Come passare dunque fino in fondo a una cultura della Rete? “Bisogna chiedersi a quante persone ci rivolgiamo e che cosa vogliamo comunicare?”, ribalta la domanda Claudio Riccio, de Il Corsaro.info. “Per fare una Rete bisogna conoscersi, lavorare insieme, capire quale può essere il contributo di ciascuno”, sottolinea Stefano Trasatti di Redattore Sociale. “La sfida è quella della condivisione vera, al di là di tutti i narcisismi”– aggiunge Riccardo De Gennaro, de Il Reportage – di come far sì che il giornalismo torni a essere una cinghia di trasmissione con la società”. Infine, il problema dei problemi: “quale modello economico di sostenibilità darsi?”, invita a discutere Angelo Mastrandrea (Il Manifesto). Anche perchè, ricorda Stefano Iucci (Rassegna Sindacale), “sappiamo bene che, senza il cartaceo, il digitale non starebbe in piedi”.
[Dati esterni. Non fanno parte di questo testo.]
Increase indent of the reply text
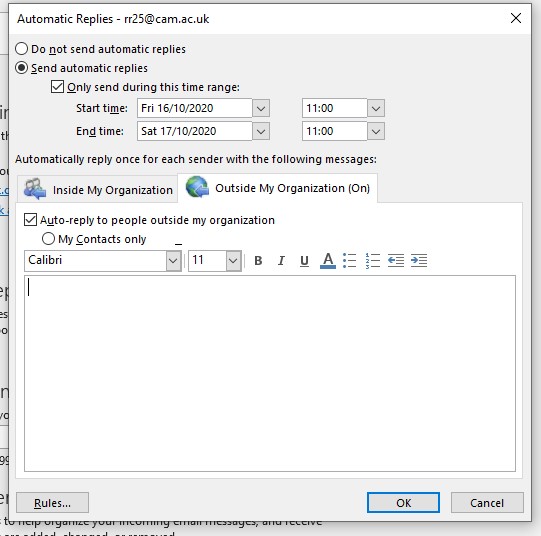The image size is (541, 536). point(419,260)

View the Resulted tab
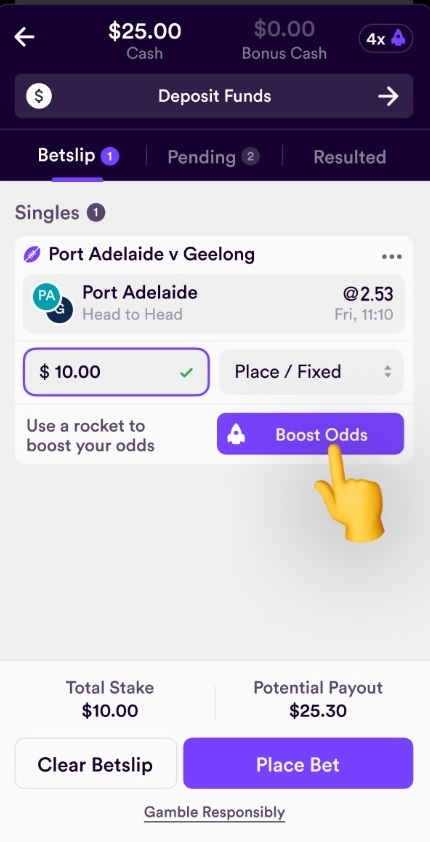pyautogui.click(x=349, y=157)
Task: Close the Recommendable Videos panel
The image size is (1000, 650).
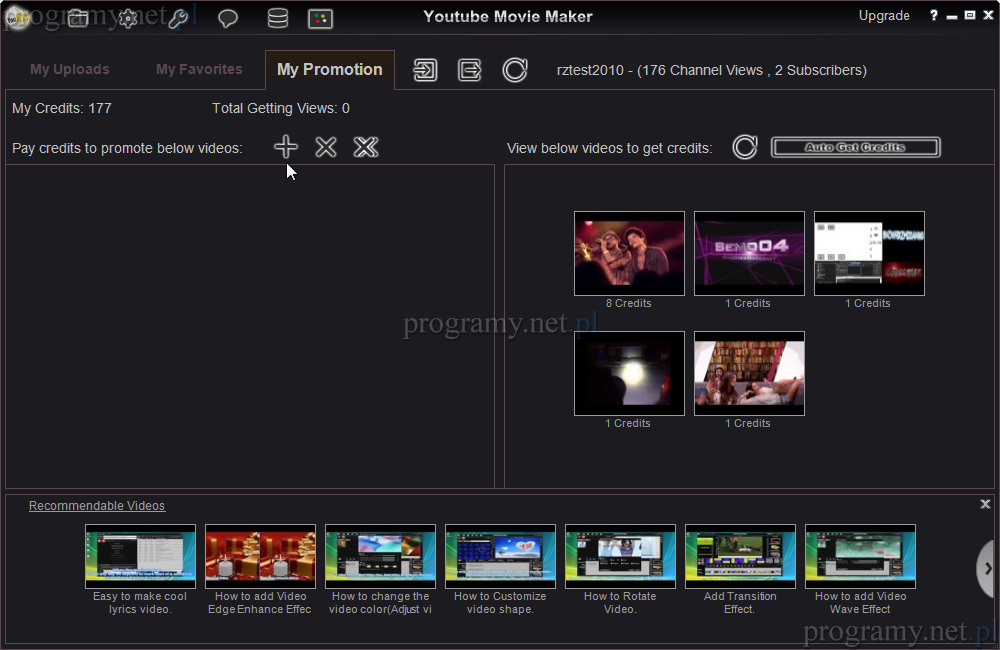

Su tutto questo continueremo presto il confronto per arrivare a proposte concrete su come “sbilanciare l’informazione”. Inutile dire che per farlo davvero sarebbero necessarie risorse che quasi tutte le realtà presenti non hanno a disposizione. Eppure, per mettersi in moto e intodurre un nuovo soggetto rilevante nell’asfittico panorama dell’informazione italiana basterebbe l’1% della somma con cui, come ha deciso la Cassazione, Silvio Berlusconi dovrà risarcire Carlo De Benedetti per il Lodo Mondadori. Idee, proposte (e risorse) sono benvenute.